On a pu avoir l’impression que sur la motion de censure, par exemple, les insoumis ont pu un peu tordre le bras aux autres groupes de gauche…

Ce que je retiens, c’est qu’on a une motion de défiance commune, écrite et déposée ensemble.

Vous êtes à la tête du groupe socialiste, avez-vous un groupe uni ? On sait que certains sont plutôt « Nupes-sceptiques »…

Nous sommes un groupe uni parce qu’on a envie de bosser, parce qu’on sait pour qui on se bat. Ces vies difficiles que j’évoquais, on les voit dans nos territoires. On est uni parce qu’on est à la fois dans un rassemblement de la gauche, mais qu’on y est comme socialistes. Et personne ne nous a demandé de ne plus l’être. Il y a la moitié du groupe qui a été renouvelée, il y a plein de jeunes enthousiastes qui ont envie de faire des choses, il y a de l’expérience, de la compétence… Ça fait plutôt un bon groupe. 

L’outil Nupes a encore son utilité, a-t-il prouvé sa pertinence ?

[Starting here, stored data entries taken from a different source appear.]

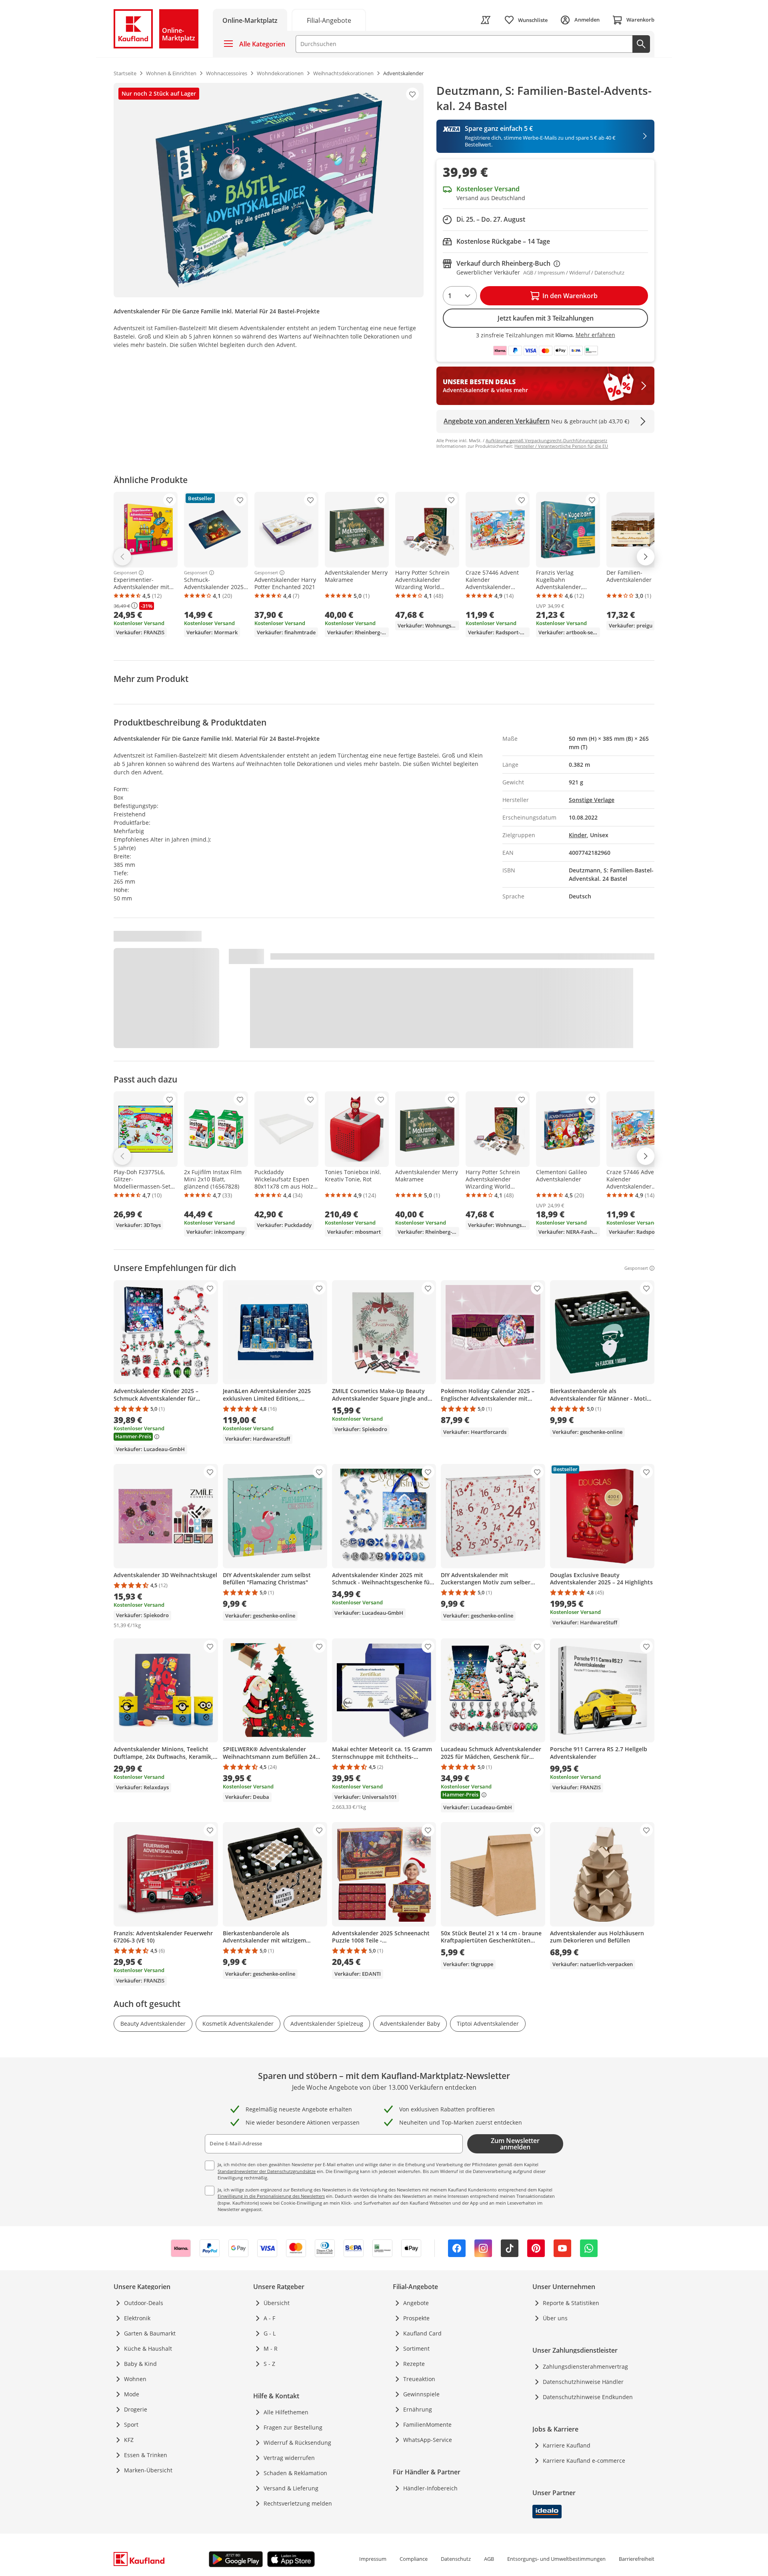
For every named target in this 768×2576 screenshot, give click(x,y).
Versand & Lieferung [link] (291, 2488)
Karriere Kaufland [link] (566, 2445)
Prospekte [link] (416, 2318)
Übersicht (277, 2303)
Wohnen (135, 2379)
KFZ (129, 2440)
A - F (269, 2318)
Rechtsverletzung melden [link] (298, 2503)
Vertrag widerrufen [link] (289, 2458)
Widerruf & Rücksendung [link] (297, 2442)
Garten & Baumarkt (150, 2333)
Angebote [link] (416, 2303)
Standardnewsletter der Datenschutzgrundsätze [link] (267, 2171)
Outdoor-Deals (143, 2303)
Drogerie (135, 2409)
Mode (131, 2394)
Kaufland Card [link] (422, 2333)
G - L (270, 2333)
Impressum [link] (372, 2558)
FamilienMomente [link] (427, 2424)
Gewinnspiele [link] (421, 2394)
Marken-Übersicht (148, 2470)
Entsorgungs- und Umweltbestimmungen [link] (556, 2558)
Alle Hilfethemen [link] (286, 2412)
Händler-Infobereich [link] (430, 2488)
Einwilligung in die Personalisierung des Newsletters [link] (271, 2196)
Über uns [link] (555, 2318)
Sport (131, 2424)
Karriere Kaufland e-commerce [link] (584, 2460)
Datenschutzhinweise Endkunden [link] (588, 2397)
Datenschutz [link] (456, 2558)
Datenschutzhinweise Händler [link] (583, 2382)
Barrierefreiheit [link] (636, 2558)
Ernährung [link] (417, 2409)
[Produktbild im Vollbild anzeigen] (269, 190)
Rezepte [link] (414, 2364)
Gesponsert (125, 572)
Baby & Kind (140, 2364)
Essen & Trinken (145, 2455)
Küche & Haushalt (148, 2348)
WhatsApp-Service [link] (427, 2440)
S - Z (269, 2364)
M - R (271, 2348)
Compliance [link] (414, 2558)
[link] (329, 20)
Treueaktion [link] (419, 2379)
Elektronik (137, 2318)
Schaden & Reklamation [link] (295, 2473)
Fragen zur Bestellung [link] (293, 2427)
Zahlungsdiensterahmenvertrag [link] (585, 2366)
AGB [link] (489, 2558)
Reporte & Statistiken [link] (571, 2303)
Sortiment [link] (416, 2348)
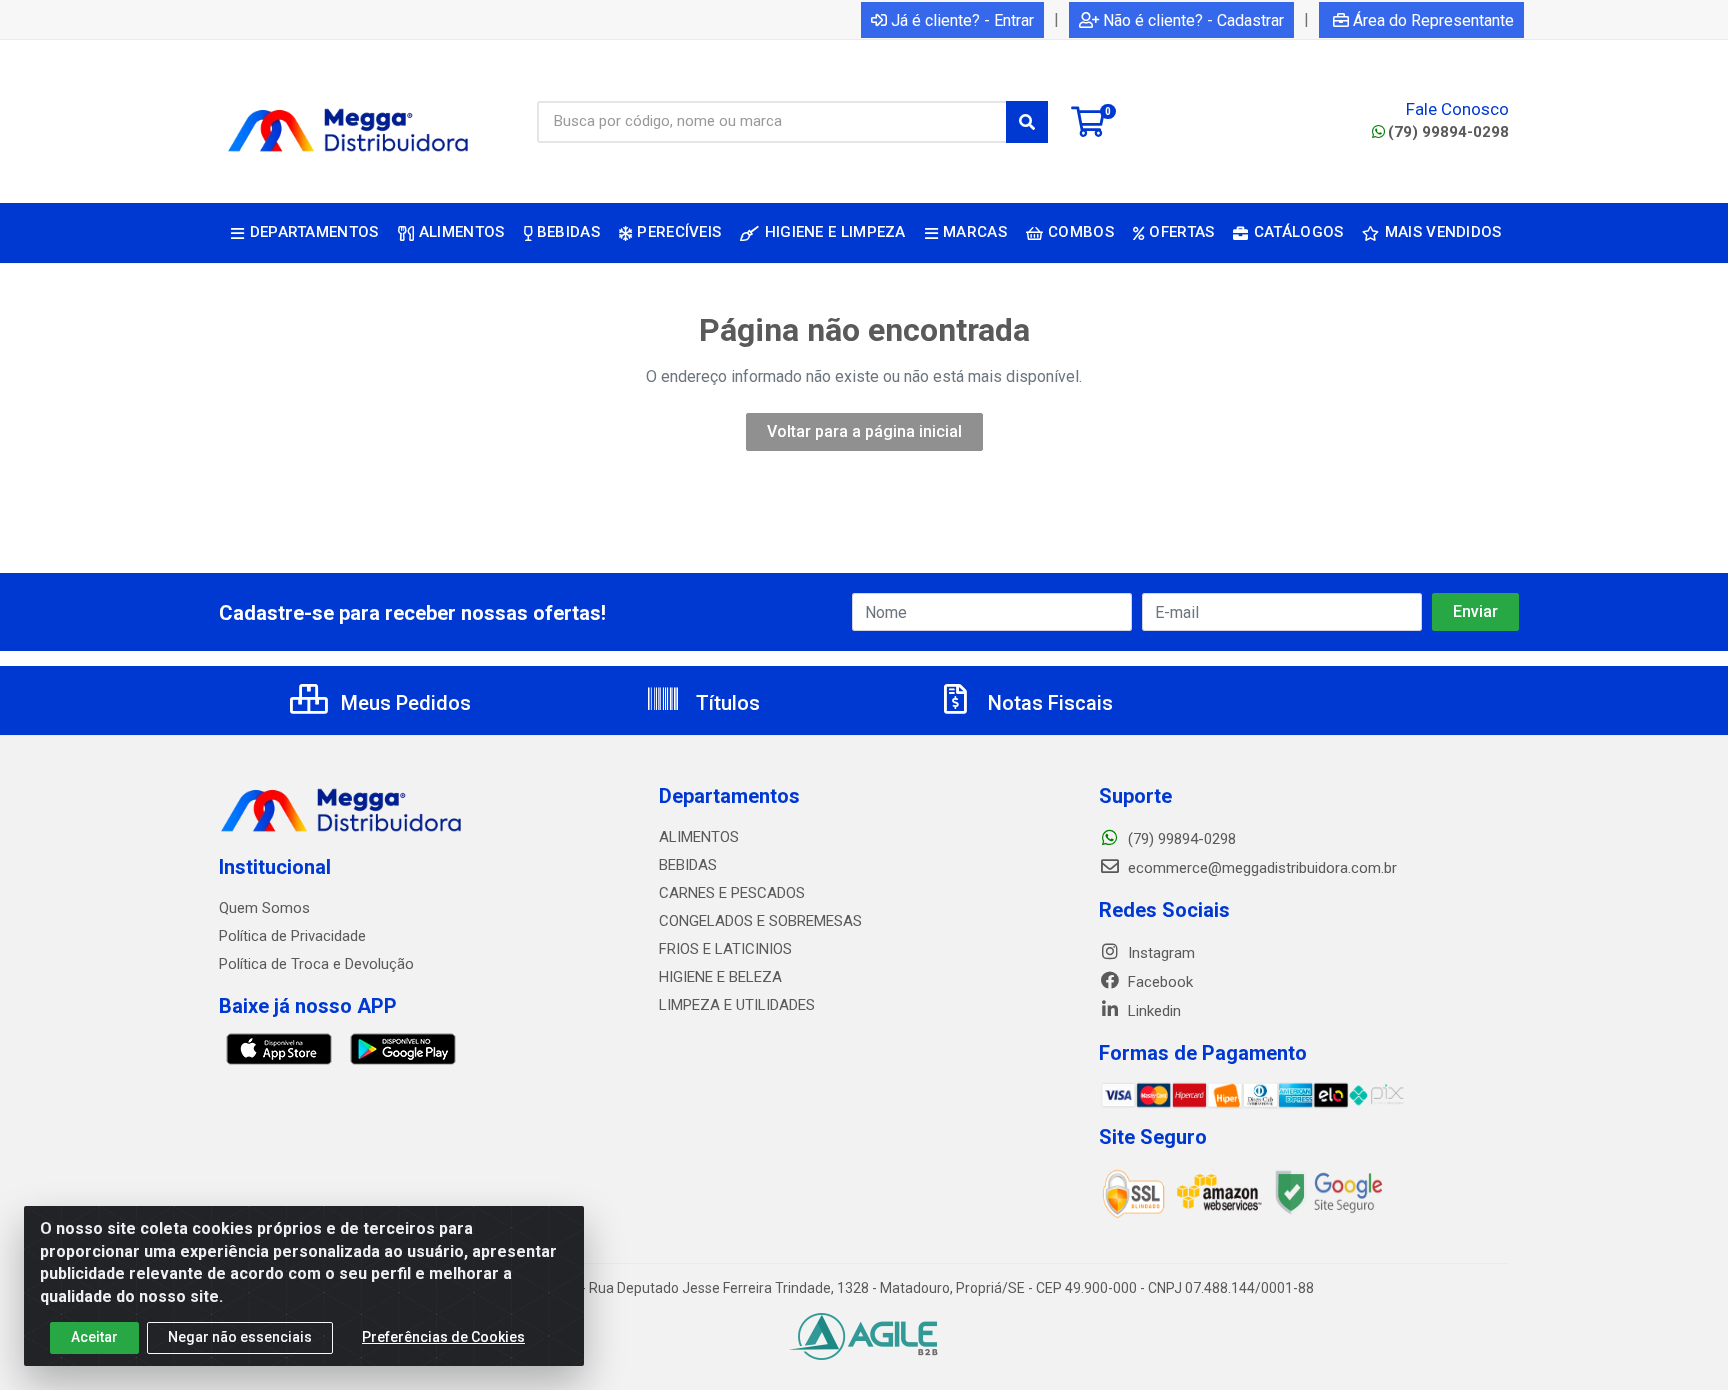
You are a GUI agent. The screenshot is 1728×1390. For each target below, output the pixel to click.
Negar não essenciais (240, 1337)
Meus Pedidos (403, 703)
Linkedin (1152, 1011)
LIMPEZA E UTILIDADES (737, 1005)
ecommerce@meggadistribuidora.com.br (1260, 868)
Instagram (1159, 953)
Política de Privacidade (292, 936)
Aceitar (94, 1337)
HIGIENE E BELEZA (720, 977)
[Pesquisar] (1027, 122)
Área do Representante (1433, 20)
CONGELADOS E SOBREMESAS (760, 921)
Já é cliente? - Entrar (962, 20)
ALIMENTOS (699, 837)
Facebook (1158, 982)
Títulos (725, 703)
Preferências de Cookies (443, 1337)
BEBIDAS (688, 865)
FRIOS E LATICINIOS (725, 949)
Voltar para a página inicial (864, 431)
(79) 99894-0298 (1448, 132)
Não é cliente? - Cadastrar (1193, 20)
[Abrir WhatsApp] (1678, 1339)
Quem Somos (264, 908)
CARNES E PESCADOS (732, 893)
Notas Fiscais (1048, 703)
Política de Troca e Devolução (316, 964)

Je le crois. Déjà, avant l’accord, les gens me disaient : « Quand est-ce que vous vous entendez ? ». La Nupes a suscité un grand espoir à gauche. C’est quelque chose à cultiver. Il y a plein de sujets orphelins sur lesquels il faut continuer de travailler, et on le fera avec ce que l’on est, notre culture, notre histoire, notre imagination, notre détermination. Je suis dans un cadre collectif et président d’un groupe qui veut et va exister. Je considère que l’histoire est toujours devant nous. Nous nous sommes entendus mais je constate qu’on n’a pas gagné les élections, donc ça veut dire qu’il faut travailler. Qu’est-ce qu’on doit faire mieux ? Chez moi, dans les Landes, le Rassemblement national a doublé son score par rapport à 2017. La question du décrochage économique et social des classes populaires rurales, c’est un sujet sur lequel on doit continuer à bosser. Je suis d’accord avec ce que dit François Ruffin sur le sujet, j’avais eu le même sentiment dans ma campagne, je lui ai dit.